我一拂袖,終於憋出兩個字:“出宮!”
大步離去的時候,不小心瞥見身後的周美人。不知她是何時起的身,她不說話,隻是看著我,眸中帶淚。
她說,她愛我,所以要留在我身邊。
可是,我愛的那個人呢?為何我要放她走?
我後悔了,既然愛了,怎麼能如此輕易就讓她走了呢?
……
坐在車內,忽然激動起來,想著見到她的樣子,想著她見了我的樣子……
京城外麵,等了許久,才聽見太監告訴我,她來了。
下了馬車,遠遠地,便瞧見一個熟悉的影,騎在馬背上,緩緩朝這邊走來。
我淺笑道:“司徒,這是要去哪裏?”雖是問著他,話,卻是想說給她聽的。
目光,不自覺地探向司徒理桷邊上的馬車。她在裏麵,我知道。
看不見,卻又似看見了一樣。
原來我中了她的毒,竟然已經如此……深。
“司徒將軍好大的膽子,看見皇上還不下跪行禮!”太監的聲音自我身後傳來,令我厭惡地皺起了眉頭。

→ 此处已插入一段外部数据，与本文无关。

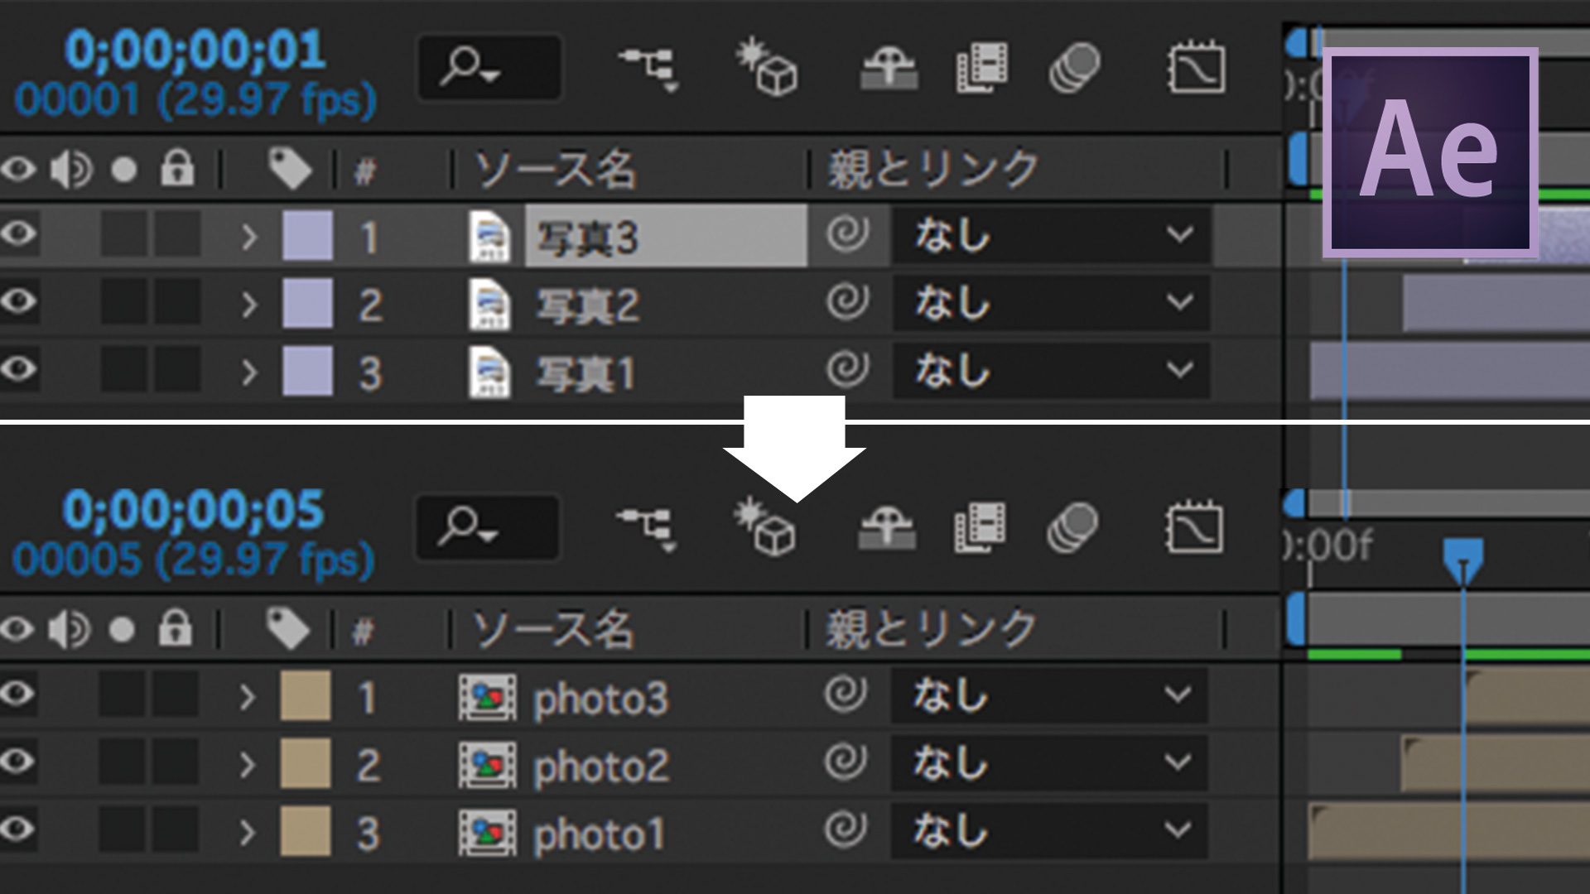Open parent link dropdown for 写真1
This screenshot has width=1590, height=894.
click(1180, 374)
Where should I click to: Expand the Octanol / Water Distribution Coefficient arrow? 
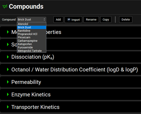pos(8,69)
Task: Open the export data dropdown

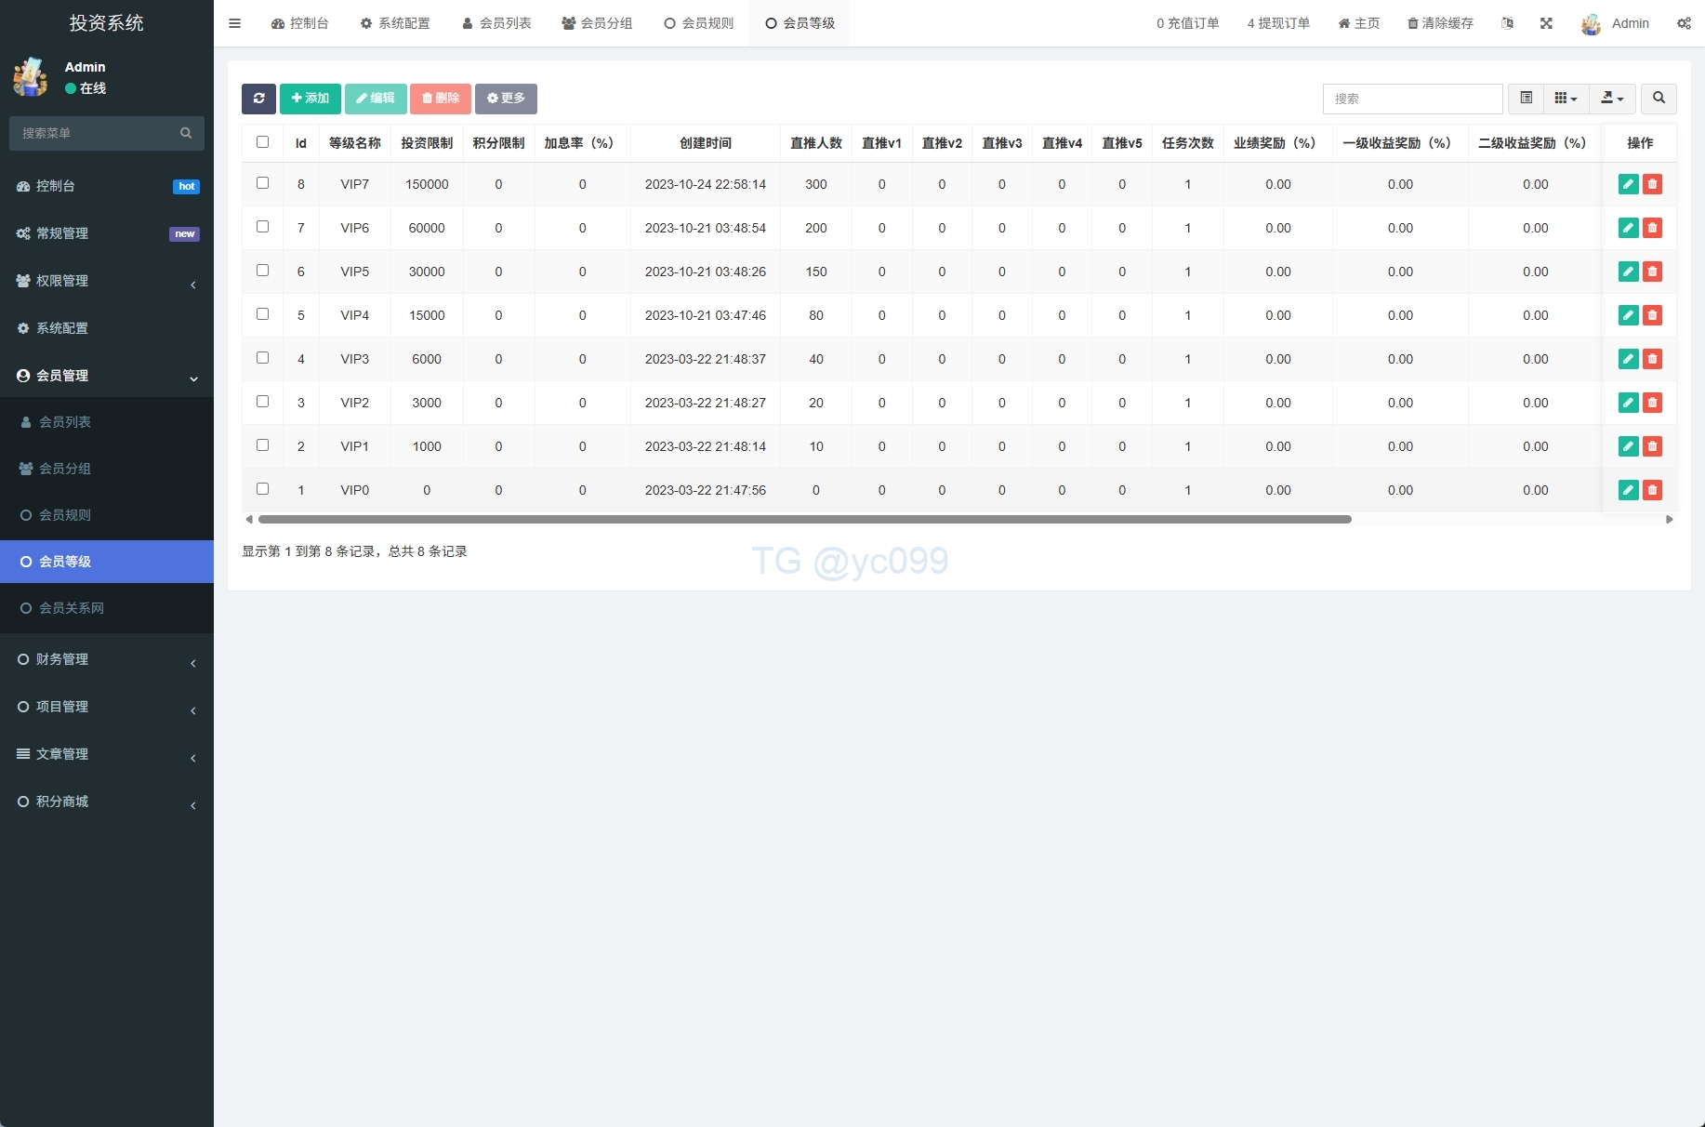Action: click(1612, 99)
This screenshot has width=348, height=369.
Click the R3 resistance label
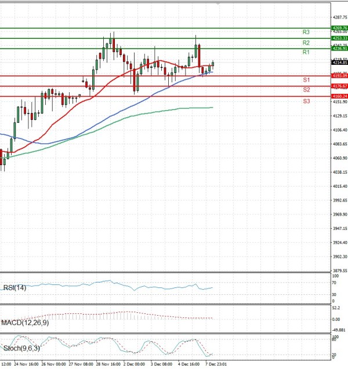pos(306,32)
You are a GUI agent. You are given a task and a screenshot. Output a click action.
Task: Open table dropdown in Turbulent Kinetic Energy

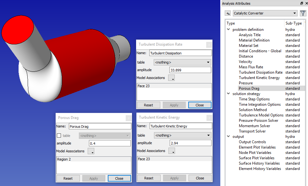[x=182, y=135]
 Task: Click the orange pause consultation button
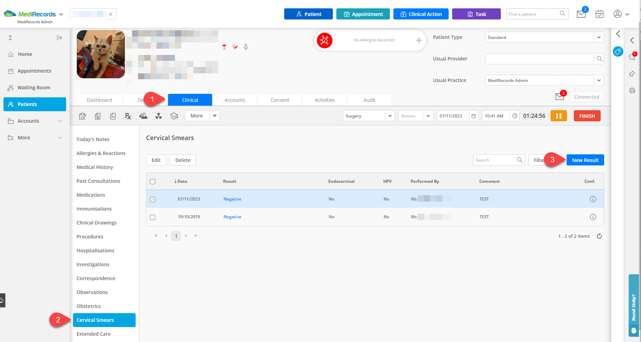pyautogui.click(x=558, y=116)
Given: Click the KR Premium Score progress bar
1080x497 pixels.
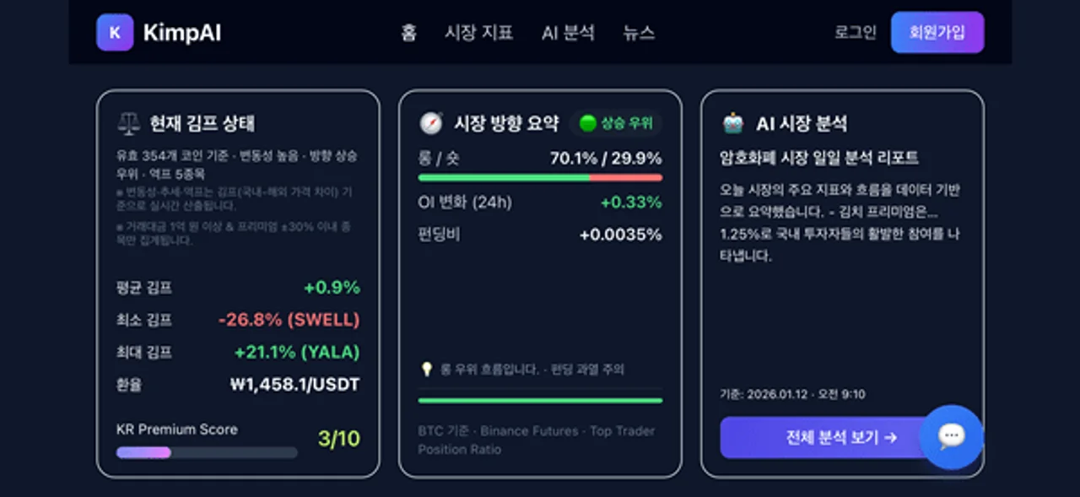Looking at the screenshot, I should 207,452.
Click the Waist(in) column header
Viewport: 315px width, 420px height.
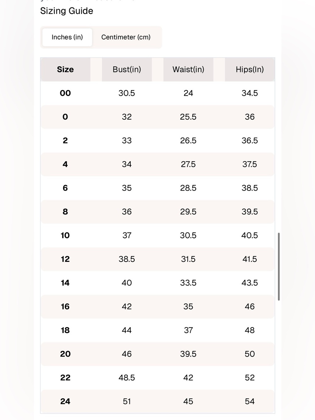188,69
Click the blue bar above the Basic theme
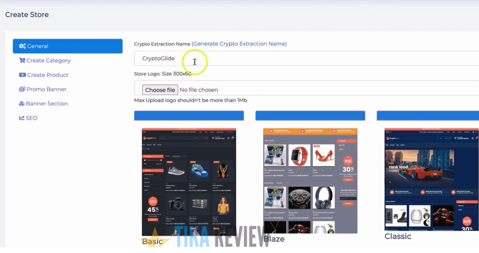Image resolution: width=479 pixels, height=253 pixels. (189, 116)
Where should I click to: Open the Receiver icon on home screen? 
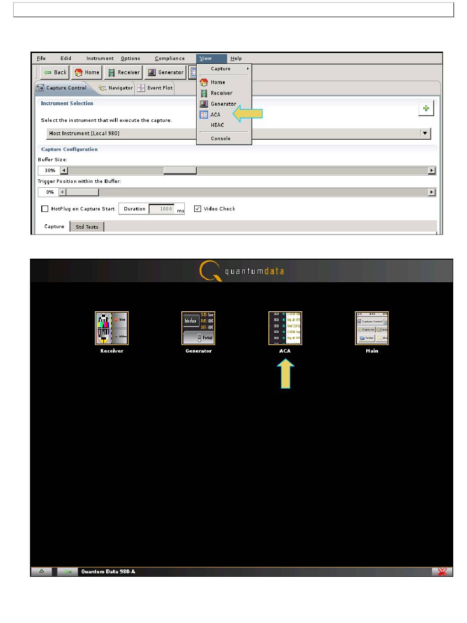112,328
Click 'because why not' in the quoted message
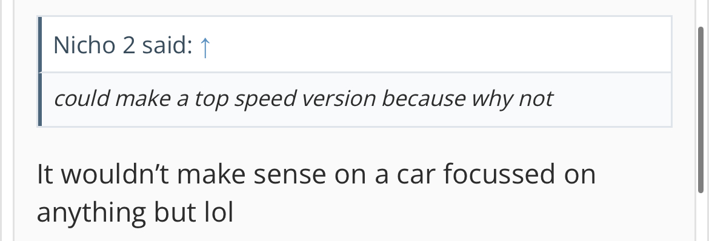The height and width of the screenshot is (241, 709). click(x=468, y=99)
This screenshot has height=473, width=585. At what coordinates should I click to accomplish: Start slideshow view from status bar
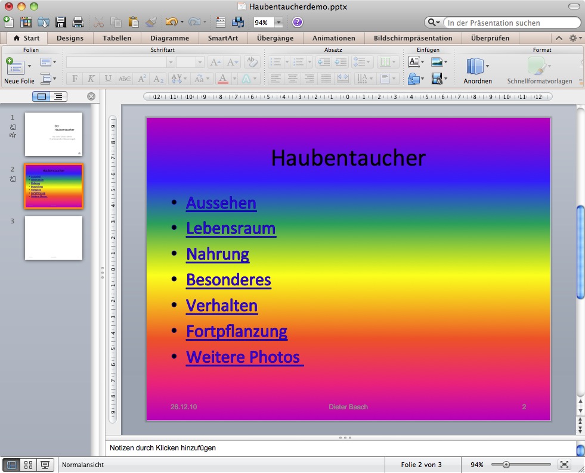tap(45, 465)
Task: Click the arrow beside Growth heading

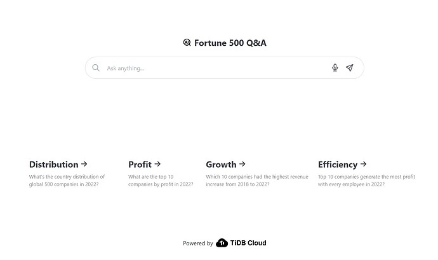Action: pos(242,164)
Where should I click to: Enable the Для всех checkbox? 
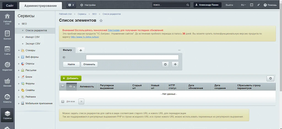pyautogui.click(x=63, y=101)
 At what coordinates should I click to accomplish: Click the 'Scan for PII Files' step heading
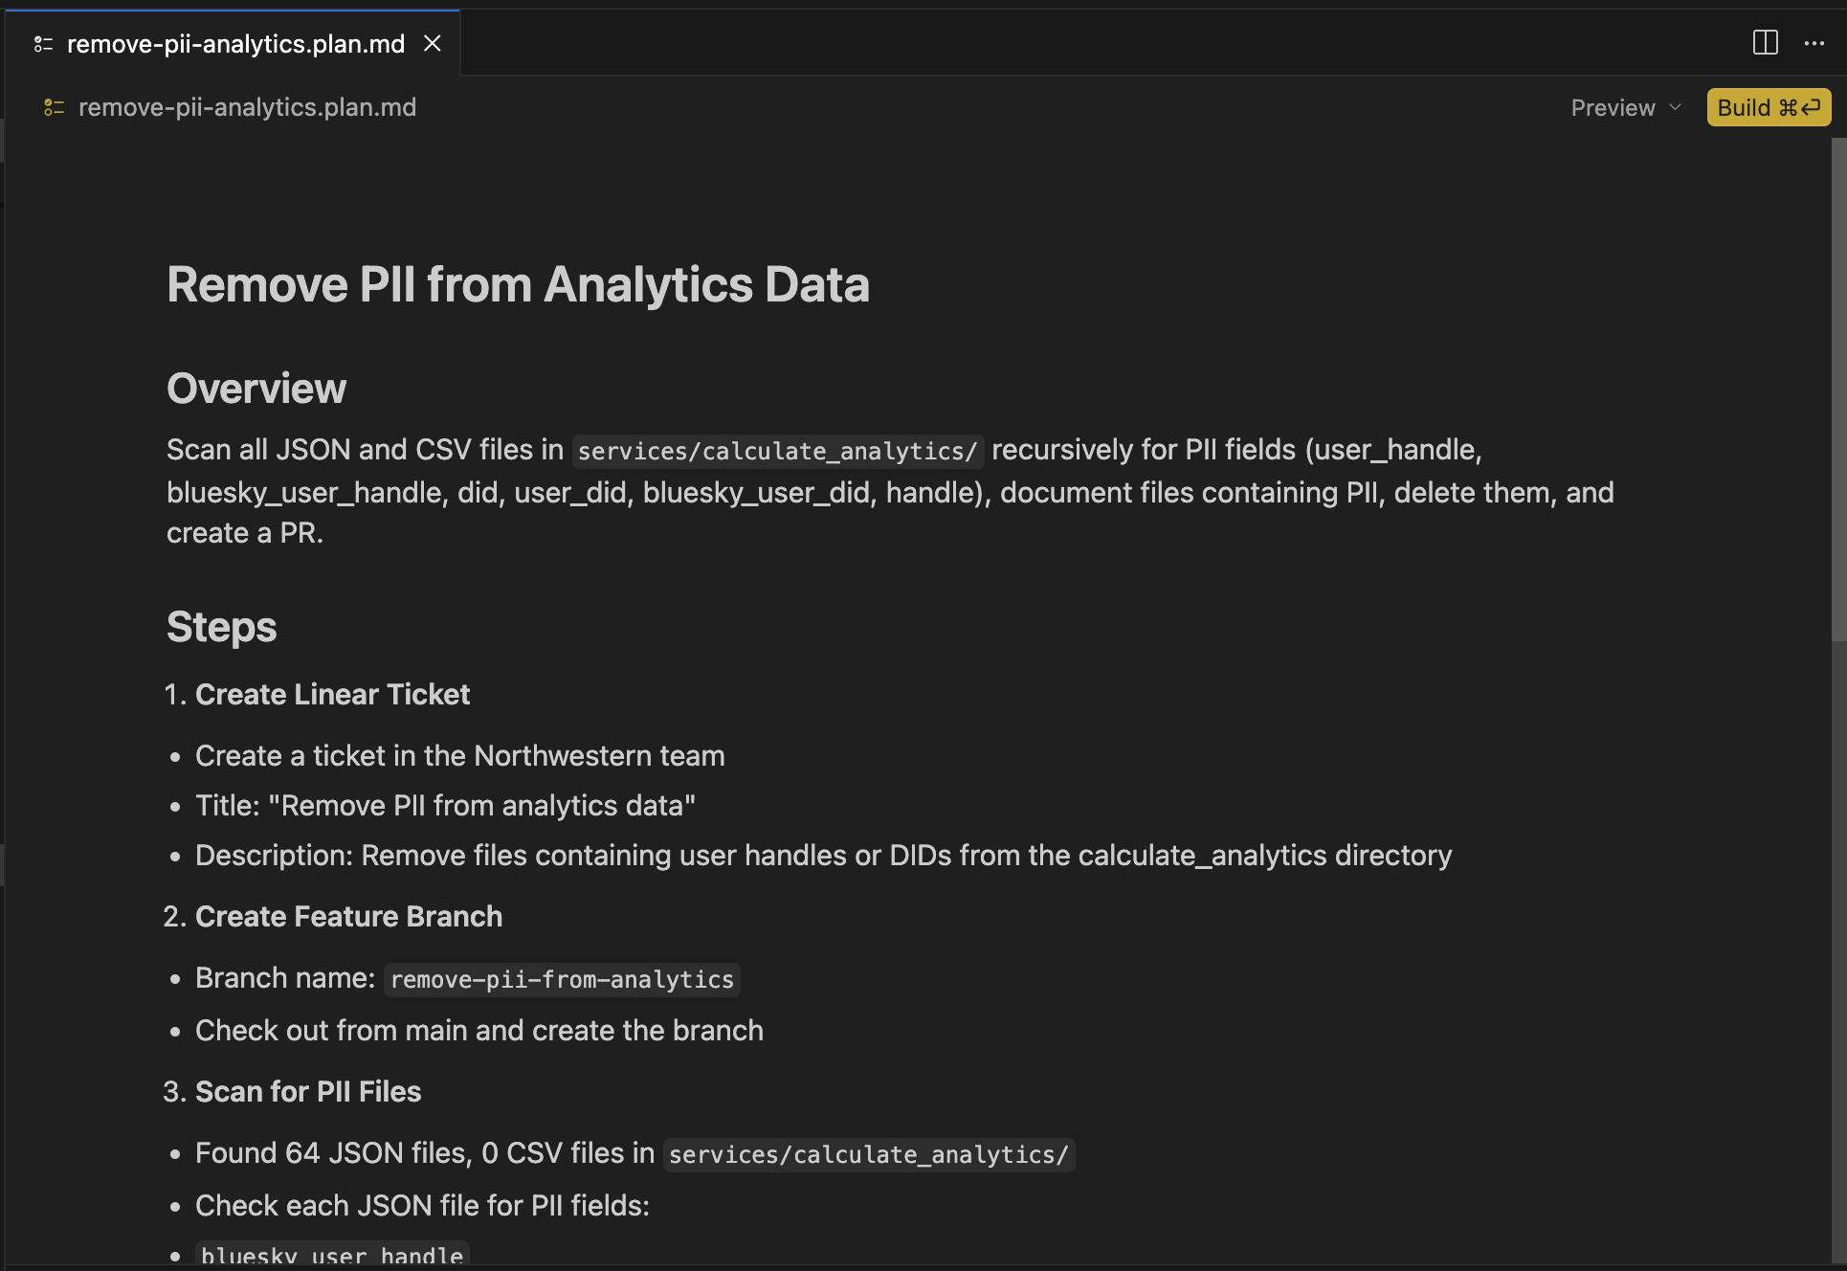click(x=308, y=1092)
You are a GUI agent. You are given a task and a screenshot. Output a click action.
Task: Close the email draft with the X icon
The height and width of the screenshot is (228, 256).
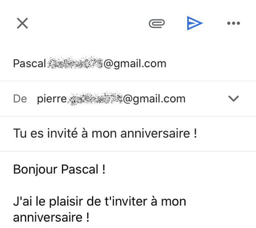pyautogui.click(x=22, y=23)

可是,司徒理桷好厲害,都到了今日的地步了,依舊麵不改色。隻見他輕身躍下馬,向我行禮:“末將參見皇上,皇上萬歲!”
我嘴角斂笑,抬步朝前走去。
“皇上……”太監擔憂地喚我。
我知道,他是怕我有危險。可是我不怕,她在裏麵,芙兒在裏麵。她也會擔心我的不是麼?她也……定會心疼我的。
想到此,忽然放心地笑了,開口道:“芙兒,跟朕回去吧。”
叫出她的名字,心裏瞬間釋然了。壓抑了這麼久,在叫出她名字的一刹那,胸口的疼痛,居然消失得無影無蹤了。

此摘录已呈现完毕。